To overcome the problem of forgetful children, Jack Flynn and his son, Kevin, have invented a wall board with moveable parts they believe will enhance self-esteem, mutual trust, appreciation, responsibility, mutual respect, stong work ethic, self-discipline, family cooperation and increased affection in a family.Called the family improvement system, the board is designed to make children between 5 and 14 years old aware of certain chores and personal hygiene requirements set down by the parents so the gouse will stay clean and they don't have to keep "bugging" the children.
The Flynn's started working on their "Choreminder" device in February 1991 and incorporated in September 1991 as Maka-Difference Corp., 3450 S. Main. They chose that name because they believe their product will make a difference in better families.
They believe they are filling a niche in the market because their board is more substantial than the paper ones usually found stuck to a refrigerator door. They already have endorsements from family counselors and psychologists.
The metal for the front of the board is made for the Flynns by Metalfab Inc., West Valley City, and the board front is silkscreened with various colors by Advanced Metal Finishers, North Salt Lake.
Presently, the Flynns are assembling the boards but are thinking about having senior citizens or handicapped people do the work when their products begin to sell. They already have an agreement with Seagull book and Tape stores to sell the family improvement system.
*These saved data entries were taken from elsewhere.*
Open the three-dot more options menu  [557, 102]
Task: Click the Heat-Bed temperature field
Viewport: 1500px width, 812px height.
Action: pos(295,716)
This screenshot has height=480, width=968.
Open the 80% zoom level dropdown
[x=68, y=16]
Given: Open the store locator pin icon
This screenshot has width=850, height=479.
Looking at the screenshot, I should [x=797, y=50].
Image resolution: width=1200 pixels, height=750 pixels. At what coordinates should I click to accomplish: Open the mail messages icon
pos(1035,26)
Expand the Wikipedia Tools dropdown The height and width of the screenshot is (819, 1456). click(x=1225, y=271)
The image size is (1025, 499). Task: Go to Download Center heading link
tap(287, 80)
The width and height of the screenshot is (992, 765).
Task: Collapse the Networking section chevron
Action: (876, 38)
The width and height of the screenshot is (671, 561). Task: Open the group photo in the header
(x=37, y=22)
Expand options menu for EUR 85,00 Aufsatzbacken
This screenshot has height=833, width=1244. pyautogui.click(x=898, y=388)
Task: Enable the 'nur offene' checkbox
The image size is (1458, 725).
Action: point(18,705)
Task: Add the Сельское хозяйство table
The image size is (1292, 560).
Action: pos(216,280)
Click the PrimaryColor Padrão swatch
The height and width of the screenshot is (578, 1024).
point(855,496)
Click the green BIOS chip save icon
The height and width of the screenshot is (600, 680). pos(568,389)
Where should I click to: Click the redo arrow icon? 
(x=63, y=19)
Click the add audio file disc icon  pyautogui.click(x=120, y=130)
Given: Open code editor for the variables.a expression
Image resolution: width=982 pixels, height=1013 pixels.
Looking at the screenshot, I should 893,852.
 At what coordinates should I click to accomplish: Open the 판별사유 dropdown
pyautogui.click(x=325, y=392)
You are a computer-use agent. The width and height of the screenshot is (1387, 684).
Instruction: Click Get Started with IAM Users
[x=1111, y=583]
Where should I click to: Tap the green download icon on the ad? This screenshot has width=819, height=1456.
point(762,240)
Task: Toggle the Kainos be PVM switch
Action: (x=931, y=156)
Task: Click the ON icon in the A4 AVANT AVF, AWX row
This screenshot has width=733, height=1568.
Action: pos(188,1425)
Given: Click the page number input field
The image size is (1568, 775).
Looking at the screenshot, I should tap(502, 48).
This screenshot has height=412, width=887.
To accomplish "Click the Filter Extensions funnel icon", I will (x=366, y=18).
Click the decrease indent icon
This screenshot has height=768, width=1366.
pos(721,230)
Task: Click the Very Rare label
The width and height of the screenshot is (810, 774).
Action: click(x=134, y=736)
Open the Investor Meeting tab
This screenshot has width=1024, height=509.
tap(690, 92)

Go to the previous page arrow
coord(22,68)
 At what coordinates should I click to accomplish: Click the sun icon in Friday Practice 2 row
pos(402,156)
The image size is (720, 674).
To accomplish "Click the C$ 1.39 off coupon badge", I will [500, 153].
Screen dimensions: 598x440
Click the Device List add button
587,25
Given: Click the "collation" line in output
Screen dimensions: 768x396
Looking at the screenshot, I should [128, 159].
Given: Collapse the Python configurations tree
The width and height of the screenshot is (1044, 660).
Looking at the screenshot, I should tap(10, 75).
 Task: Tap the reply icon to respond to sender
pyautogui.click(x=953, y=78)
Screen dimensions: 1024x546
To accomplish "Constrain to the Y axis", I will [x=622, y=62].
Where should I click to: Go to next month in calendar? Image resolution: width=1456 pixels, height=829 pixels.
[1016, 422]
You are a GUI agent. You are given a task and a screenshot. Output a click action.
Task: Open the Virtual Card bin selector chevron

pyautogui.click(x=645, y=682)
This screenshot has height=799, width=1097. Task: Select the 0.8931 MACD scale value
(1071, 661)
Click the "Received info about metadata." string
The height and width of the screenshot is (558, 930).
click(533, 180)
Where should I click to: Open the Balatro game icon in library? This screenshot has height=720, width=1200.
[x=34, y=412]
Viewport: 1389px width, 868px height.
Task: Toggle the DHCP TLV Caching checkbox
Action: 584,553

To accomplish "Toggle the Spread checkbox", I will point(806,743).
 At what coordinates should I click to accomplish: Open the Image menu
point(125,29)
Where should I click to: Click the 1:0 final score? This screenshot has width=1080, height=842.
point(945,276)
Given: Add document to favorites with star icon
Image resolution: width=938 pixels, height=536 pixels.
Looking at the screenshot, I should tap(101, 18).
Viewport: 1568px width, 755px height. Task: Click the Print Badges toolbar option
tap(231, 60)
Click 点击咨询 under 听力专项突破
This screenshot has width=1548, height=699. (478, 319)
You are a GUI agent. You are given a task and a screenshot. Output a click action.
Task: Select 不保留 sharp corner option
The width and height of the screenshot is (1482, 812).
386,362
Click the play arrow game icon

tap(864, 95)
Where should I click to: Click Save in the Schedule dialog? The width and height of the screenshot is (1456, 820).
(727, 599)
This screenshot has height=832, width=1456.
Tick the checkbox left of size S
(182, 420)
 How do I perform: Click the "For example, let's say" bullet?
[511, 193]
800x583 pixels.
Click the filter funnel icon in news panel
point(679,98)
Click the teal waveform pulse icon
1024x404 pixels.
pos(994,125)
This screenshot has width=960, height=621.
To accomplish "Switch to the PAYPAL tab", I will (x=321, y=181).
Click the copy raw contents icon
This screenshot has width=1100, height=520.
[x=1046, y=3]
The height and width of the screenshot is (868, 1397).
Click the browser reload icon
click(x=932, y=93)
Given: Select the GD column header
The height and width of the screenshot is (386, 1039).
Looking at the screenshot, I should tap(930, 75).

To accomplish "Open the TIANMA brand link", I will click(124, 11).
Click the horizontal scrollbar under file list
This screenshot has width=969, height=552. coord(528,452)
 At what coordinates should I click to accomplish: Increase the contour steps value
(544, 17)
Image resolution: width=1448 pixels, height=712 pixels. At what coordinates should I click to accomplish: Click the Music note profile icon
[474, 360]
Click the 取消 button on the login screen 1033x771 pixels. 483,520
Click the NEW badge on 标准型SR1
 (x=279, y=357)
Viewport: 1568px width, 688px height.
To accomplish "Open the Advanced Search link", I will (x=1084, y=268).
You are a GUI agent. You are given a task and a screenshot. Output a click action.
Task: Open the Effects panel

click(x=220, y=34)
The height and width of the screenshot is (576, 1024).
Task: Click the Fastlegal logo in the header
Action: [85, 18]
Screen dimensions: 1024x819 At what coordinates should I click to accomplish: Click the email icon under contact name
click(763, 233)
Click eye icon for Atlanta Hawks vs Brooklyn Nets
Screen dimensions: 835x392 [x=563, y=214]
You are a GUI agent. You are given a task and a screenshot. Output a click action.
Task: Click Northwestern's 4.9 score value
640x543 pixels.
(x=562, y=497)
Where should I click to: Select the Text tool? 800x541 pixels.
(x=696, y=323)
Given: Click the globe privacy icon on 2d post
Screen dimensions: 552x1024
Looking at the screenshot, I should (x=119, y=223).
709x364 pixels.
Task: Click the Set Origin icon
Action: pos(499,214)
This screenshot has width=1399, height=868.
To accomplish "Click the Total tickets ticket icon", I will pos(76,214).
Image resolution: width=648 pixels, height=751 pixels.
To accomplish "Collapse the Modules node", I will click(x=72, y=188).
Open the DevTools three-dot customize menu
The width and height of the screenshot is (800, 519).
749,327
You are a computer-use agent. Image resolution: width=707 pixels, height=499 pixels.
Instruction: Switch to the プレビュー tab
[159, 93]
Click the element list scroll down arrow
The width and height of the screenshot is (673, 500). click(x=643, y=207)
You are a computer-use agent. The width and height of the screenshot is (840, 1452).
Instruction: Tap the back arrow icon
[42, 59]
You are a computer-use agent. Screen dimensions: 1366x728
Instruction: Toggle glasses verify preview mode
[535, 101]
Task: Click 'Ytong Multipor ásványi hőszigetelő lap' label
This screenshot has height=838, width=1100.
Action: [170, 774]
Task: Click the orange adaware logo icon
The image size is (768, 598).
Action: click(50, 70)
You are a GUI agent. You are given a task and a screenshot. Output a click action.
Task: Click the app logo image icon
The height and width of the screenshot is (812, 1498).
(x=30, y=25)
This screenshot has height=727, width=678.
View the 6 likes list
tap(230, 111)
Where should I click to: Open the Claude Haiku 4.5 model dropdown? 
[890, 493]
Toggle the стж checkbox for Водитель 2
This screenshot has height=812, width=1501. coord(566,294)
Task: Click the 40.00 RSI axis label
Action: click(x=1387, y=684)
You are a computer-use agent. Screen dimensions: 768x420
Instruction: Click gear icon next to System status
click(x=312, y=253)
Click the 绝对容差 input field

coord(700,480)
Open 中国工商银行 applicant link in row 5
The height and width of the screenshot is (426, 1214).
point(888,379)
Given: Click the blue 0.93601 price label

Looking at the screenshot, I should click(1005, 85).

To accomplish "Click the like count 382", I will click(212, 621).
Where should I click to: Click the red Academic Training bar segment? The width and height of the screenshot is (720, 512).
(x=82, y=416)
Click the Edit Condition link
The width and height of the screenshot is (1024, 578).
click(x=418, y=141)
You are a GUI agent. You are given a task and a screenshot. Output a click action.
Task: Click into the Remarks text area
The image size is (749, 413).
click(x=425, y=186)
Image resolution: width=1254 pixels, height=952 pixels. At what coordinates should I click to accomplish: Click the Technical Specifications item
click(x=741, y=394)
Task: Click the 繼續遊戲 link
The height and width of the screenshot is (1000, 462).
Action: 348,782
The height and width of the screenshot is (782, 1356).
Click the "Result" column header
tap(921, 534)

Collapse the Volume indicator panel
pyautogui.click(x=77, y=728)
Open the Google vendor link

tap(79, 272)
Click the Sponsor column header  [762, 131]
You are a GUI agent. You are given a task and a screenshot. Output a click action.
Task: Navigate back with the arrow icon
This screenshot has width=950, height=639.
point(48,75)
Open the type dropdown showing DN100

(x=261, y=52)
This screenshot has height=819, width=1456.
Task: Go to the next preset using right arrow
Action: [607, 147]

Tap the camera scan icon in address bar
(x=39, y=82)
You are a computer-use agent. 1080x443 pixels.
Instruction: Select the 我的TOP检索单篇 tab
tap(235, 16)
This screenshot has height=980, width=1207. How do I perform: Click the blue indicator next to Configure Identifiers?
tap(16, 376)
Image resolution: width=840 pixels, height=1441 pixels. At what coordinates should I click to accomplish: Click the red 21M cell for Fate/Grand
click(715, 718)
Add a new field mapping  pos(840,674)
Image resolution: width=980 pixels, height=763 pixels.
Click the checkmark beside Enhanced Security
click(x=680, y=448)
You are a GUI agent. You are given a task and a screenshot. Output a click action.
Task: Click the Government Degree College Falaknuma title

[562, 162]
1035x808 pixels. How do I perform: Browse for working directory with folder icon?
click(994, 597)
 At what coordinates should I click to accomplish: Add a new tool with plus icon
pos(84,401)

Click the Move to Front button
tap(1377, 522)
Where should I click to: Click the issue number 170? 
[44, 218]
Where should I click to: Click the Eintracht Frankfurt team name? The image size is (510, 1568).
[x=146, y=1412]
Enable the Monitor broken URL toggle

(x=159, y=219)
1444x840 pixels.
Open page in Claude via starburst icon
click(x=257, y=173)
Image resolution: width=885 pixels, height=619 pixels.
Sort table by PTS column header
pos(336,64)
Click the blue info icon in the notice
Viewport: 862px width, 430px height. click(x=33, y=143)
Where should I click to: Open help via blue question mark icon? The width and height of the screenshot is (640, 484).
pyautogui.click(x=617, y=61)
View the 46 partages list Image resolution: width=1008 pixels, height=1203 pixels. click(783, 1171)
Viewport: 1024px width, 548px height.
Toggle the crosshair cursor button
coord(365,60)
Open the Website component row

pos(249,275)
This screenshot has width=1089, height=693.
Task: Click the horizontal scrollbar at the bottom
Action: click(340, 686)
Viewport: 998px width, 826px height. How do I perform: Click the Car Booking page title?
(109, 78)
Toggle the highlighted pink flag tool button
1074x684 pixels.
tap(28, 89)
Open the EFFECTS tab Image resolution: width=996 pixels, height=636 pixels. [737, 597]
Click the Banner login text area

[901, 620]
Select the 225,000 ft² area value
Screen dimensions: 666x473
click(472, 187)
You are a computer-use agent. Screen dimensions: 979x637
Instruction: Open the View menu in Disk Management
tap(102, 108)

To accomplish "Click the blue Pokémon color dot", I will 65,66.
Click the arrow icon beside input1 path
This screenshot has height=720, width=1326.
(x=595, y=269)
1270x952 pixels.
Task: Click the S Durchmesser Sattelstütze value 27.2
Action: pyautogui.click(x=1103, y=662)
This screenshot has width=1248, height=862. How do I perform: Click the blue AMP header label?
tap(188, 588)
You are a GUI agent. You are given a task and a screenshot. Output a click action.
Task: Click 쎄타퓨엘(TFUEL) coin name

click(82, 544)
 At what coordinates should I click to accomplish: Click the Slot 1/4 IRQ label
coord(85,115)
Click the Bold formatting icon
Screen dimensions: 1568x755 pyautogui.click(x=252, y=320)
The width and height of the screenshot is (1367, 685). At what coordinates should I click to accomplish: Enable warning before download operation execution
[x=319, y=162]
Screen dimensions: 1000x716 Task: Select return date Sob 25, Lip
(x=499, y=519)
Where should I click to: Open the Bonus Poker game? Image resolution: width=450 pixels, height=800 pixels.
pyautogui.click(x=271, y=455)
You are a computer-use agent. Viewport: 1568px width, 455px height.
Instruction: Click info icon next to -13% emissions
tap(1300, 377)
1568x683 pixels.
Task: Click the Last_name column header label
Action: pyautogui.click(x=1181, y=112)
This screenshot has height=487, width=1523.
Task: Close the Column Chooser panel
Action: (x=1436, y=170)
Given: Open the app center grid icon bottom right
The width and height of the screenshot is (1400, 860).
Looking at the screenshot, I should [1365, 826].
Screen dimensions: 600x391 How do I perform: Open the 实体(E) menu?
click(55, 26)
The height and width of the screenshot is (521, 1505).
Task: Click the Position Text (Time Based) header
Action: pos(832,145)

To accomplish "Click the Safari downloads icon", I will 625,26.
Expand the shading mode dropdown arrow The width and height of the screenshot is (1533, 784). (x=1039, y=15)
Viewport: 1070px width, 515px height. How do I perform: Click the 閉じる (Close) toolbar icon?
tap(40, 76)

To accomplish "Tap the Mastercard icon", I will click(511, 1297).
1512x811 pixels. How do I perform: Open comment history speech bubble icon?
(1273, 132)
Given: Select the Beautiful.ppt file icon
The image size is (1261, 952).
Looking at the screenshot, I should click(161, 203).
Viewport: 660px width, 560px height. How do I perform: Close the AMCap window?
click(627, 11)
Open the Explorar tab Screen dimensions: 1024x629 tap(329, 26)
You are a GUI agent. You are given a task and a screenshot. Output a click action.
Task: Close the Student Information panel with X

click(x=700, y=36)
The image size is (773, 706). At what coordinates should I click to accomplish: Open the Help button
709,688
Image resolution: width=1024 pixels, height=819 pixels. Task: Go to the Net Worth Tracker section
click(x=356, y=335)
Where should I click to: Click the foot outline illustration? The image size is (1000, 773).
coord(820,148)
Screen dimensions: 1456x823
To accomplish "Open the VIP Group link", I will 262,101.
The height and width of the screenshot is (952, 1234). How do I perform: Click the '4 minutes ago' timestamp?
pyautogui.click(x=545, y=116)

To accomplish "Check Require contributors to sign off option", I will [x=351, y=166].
It takes about one hour to set up the board with the various colored dots that each stand for a chore assigned to a child. A family meeting is held to explain what is expected of each sibling and how to operate the board, said Jack. When a chore is completed,the child turns the revolving indicators and a happy face appears.
On a row above the indicators turned by the children, a row of indicators is for the parents. If the parents are pleased with a child's behavior that day the indicator is turned to a heart symbol. If a child goes the extra mile for the family a gold cup symbol is exposed.
Kevin said the board also contains space for monthly and yearly goals for the family. For example, if a monthly goal of 60 gold cups is established, once the family reaches the goal a reward such as a night at the ice cream store is allowed. A yearly goal of a trip or a major purchase is an incentive for the entire family, he said.
Jack said the choreminder board has been test marketed in Utah School of Business students and changes were made to make the boards more attractive for sale. > Once the boards catch on in the United States, the Flynns hope to market them abroad in various foreign languages. After all, there probably are children in Japan and Germany who also forget about doing chores.